SUPPLIED MATERIAL section start

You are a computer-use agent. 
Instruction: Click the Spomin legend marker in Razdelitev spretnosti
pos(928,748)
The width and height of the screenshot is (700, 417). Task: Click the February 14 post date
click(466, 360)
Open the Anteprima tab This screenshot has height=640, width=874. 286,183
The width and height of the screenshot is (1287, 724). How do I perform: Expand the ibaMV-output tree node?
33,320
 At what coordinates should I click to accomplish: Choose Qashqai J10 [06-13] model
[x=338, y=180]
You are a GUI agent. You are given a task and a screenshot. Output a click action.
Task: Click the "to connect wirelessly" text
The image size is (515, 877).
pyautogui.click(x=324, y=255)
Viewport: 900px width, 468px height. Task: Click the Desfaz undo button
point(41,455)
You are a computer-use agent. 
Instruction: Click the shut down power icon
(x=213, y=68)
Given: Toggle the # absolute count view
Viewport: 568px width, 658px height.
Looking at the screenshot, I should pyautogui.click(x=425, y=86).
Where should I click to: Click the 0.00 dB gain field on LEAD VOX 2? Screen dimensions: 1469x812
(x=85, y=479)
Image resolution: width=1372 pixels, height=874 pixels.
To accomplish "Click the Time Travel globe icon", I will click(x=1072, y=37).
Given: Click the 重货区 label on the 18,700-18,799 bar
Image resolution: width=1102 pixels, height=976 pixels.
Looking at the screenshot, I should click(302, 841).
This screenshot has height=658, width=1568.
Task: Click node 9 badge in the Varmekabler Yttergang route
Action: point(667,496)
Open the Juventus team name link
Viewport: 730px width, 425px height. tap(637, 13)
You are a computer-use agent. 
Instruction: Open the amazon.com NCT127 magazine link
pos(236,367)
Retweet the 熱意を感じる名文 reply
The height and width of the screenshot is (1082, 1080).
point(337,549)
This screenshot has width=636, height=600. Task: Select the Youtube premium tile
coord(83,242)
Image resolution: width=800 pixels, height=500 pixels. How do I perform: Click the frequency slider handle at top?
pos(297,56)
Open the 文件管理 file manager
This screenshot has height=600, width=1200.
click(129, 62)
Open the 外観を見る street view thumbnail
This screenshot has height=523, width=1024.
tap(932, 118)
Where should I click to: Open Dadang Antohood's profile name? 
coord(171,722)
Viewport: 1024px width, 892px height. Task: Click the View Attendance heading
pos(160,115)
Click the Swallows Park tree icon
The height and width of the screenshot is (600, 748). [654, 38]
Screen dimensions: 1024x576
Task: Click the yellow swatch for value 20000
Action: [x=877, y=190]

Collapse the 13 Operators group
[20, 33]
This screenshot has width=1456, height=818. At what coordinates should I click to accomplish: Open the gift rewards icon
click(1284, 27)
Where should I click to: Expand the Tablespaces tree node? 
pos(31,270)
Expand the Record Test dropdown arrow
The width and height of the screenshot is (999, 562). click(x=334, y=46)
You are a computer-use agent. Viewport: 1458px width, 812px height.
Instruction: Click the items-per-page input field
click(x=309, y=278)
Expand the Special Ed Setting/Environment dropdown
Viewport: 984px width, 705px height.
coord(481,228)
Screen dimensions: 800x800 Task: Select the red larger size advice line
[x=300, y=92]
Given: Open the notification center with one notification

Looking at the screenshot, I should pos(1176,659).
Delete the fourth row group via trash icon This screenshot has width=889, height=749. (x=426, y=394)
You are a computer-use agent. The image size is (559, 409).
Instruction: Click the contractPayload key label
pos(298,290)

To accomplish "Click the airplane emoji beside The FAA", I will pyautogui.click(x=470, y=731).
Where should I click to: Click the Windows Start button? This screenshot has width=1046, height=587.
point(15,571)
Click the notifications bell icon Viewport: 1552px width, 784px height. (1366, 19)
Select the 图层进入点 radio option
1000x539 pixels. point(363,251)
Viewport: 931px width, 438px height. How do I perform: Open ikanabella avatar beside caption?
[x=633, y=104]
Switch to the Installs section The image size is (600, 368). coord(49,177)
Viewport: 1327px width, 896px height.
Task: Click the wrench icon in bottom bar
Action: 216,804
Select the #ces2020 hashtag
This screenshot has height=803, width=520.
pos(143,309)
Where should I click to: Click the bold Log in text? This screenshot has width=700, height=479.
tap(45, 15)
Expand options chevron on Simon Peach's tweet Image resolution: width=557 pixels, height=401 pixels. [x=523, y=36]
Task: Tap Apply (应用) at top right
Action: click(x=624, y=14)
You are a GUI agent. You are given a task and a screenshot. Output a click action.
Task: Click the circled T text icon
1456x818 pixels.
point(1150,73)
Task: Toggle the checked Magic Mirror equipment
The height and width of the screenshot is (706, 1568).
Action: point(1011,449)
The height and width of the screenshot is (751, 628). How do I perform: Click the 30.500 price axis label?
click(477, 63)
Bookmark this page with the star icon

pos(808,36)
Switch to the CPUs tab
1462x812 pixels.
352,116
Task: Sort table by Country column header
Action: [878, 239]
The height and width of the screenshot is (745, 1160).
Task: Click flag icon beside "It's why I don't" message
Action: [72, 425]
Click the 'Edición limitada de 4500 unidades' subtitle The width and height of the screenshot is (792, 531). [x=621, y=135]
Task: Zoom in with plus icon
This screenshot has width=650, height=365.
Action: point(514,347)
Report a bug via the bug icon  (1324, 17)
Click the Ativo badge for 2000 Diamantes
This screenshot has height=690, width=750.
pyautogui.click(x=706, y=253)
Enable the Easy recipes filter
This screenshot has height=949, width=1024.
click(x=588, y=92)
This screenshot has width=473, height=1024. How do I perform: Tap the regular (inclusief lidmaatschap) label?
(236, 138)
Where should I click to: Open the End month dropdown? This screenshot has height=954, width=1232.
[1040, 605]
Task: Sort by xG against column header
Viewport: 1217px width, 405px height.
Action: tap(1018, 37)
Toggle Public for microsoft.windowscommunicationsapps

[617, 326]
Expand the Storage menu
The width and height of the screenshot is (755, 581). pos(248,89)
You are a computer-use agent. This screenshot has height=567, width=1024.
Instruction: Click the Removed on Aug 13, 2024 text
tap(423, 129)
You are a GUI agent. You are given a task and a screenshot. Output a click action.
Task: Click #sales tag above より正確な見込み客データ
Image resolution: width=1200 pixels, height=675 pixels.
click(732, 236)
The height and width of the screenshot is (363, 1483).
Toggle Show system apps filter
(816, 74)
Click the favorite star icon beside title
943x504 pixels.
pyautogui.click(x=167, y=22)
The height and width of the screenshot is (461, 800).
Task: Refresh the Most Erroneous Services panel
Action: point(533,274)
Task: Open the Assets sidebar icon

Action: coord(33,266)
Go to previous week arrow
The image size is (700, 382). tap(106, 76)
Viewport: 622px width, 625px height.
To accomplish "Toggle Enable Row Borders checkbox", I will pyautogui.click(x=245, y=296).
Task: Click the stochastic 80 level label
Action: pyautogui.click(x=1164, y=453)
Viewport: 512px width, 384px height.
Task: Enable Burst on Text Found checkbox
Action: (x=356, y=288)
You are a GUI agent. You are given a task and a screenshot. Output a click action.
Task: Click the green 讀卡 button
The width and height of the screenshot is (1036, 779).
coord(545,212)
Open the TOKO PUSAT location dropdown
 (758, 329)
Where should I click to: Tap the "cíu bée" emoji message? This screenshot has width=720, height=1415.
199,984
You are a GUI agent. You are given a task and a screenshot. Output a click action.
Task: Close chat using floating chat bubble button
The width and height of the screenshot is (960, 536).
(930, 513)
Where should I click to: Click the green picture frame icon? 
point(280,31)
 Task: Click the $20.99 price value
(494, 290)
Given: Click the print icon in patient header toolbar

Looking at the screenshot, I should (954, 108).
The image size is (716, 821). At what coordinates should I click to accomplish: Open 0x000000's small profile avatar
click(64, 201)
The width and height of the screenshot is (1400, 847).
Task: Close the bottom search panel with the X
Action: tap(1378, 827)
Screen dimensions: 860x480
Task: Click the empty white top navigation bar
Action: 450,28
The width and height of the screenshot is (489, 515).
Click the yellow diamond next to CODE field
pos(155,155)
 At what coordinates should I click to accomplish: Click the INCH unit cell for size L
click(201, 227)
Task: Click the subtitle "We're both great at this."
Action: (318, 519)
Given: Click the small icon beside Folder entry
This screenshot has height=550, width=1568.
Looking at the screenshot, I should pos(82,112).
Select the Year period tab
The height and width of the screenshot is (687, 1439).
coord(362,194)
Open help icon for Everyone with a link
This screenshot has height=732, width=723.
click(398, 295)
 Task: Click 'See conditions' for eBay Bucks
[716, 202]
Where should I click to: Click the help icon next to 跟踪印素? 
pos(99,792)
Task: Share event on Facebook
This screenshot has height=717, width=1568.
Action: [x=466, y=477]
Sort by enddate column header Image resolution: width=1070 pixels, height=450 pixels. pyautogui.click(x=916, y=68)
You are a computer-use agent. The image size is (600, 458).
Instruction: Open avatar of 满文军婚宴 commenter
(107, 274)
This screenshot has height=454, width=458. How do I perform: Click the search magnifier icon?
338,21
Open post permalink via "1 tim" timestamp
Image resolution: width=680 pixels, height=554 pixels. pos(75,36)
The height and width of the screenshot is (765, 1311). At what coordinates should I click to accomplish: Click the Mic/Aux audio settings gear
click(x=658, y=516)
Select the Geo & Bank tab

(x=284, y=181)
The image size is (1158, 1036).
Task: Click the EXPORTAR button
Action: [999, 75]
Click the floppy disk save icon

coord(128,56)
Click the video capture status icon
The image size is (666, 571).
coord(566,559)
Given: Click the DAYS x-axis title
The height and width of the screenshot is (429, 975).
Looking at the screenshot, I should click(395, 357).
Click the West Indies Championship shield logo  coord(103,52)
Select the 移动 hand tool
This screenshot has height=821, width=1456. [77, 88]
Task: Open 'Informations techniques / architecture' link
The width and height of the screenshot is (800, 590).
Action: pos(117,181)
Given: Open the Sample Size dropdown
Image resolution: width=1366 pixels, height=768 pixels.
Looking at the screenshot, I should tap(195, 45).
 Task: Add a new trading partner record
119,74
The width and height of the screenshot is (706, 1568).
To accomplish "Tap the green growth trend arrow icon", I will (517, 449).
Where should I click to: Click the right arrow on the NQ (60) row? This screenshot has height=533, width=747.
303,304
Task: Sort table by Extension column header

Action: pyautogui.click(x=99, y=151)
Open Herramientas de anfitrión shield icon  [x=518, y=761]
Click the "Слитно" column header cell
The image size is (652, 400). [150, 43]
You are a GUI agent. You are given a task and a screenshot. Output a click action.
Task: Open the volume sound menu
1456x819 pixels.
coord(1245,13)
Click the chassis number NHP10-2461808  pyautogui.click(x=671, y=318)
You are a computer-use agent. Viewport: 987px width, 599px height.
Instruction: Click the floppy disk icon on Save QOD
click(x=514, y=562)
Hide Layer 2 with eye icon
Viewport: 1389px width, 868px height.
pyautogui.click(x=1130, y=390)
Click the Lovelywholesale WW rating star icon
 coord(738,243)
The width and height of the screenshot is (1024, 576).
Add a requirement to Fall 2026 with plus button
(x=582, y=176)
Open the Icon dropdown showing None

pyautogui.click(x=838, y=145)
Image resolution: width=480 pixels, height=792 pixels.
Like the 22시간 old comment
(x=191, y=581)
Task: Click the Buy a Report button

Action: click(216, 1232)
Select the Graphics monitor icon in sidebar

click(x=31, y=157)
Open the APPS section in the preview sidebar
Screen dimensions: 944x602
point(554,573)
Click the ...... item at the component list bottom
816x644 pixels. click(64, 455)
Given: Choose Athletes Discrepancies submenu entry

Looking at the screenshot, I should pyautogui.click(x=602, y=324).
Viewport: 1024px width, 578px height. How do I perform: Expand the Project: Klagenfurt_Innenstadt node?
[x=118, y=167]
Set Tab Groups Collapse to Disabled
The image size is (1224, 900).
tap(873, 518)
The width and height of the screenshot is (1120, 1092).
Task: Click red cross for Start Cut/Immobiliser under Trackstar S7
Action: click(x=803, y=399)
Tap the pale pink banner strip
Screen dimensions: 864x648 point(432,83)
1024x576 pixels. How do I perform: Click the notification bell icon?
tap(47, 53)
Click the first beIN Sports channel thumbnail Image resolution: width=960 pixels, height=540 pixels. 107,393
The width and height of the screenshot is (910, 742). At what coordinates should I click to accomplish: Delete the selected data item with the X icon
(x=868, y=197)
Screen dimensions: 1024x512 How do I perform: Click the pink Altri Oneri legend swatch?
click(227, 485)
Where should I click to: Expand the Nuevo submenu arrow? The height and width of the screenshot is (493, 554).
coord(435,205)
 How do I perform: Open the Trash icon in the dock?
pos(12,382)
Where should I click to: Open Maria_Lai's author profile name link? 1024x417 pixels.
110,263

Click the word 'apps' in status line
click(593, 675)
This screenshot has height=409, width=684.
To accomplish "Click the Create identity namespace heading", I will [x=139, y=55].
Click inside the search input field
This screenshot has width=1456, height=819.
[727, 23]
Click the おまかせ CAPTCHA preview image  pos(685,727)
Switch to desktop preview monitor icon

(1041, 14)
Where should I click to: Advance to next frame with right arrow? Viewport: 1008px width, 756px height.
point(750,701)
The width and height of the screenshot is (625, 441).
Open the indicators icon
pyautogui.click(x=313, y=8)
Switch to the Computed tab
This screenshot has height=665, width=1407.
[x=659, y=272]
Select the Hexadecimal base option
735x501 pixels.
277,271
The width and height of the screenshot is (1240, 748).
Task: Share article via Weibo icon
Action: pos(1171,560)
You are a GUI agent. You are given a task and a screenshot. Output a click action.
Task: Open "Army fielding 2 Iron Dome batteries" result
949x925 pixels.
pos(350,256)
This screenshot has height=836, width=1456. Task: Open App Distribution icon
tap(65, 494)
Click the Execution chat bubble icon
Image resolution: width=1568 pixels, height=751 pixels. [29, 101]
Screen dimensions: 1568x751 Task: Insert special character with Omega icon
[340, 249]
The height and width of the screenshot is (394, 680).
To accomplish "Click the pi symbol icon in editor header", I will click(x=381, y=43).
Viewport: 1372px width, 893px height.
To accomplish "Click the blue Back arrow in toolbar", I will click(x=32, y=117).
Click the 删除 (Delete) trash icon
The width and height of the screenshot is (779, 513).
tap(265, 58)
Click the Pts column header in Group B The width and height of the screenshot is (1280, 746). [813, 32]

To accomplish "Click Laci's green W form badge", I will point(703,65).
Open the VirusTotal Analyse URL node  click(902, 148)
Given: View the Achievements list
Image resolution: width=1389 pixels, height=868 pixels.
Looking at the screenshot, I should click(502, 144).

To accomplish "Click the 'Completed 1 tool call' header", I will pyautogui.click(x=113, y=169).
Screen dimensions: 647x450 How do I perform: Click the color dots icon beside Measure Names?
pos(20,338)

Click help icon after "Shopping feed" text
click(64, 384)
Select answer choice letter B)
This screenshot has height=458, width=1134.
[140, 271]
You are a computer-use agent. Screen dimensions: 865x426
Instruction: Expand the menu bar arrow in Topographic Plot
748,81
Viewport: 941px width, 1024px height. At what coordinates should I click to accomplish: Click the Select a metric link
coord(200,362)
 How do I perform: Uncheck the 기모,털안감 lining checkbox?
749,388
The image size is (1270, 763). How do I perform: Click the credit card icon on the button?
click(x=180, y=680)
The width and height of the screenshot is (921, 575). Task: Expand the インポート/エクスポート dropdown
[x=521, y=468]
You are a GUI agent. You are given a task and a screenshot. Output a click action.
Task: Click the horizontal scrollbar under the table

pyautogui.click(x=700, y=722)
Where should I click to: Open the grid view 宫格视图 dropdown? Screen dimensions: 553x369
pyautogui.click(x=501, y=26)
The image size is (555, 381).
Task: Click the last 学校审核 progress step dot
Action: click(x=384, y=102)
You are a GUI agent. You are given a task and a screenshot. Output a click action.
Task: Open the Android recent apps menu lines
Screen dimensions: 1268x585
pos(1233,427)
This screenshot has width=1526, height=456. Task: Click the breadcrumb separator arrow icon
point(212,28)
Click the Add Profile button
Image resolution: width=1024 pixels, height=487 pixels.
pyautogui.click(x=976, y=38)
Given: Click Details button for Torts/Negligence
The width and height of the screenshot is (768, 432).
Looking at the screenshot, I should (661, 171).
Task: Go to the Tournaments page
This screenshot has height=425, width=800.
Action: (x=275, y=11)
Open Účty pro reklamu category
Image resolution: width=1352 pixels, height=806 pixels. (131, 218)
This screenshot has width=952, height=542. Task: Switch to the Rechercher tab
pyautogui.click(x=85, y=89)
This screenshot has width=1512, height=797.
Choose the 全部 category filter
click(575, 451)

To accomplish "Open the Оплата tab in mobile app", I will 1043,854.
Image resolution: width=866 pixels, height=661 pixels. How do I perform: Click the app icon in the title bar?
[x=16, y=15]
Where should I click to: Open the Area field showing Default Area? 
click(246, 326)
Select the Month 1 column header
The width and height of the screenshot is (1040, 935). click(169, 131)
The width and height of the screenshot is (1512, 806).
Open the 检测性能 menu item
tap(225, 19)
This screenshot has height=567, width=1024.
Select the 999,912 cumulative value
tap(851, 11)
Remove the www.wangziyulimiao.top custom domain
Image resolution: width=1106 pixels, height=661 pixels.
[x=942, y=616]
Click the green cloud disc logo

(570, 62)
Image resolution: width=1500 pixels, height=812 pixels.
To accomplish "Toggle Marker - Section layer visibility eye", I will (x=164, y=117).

SUPPLIED MATERIAL section end

▶ **WORK TASK**: Give again exactly, and only, the lines above starting at the one with "The width and height of the screenshot is (489, 515)." and ending at the one with "Sort by enddate".

▶ **OUTPUT**:
The width and height of the screenshot is (489, 515).
Click the yellow diamond next to CODE field
pos(155,155)
 At what coordinates should I click to accomplish: Click the INCH unit cell for size L
click(201, 227)
Task: Click the subtitle "We're both great at this."
Action: (318, 519)
Given: Click the small icon beside Folder entry
This screenshot has height=550, width=1568.
Looking at the screenshot, I should pos(82,112).
Select the Year period tab
The height and width of the screenshot is (687, 1439).
coord(362,194)
Open help icon for Everyone with a link
This screenshot has height=732, width=723.
click(398, 295)
 Task: Click 'See conditions' for eBay Bucks
[716, 202]
Where should I click to: Click the help icon next to 跟踪印素? 
pos(99,792)
Task: Share event on Facebook
This screenshot has height=717, width=1568.
Action: [x=466, y=477]
Sort by enddate column header Image resolution: width=1070 pixels, height=450 pixels. pyautogui.click(x=916, y=68)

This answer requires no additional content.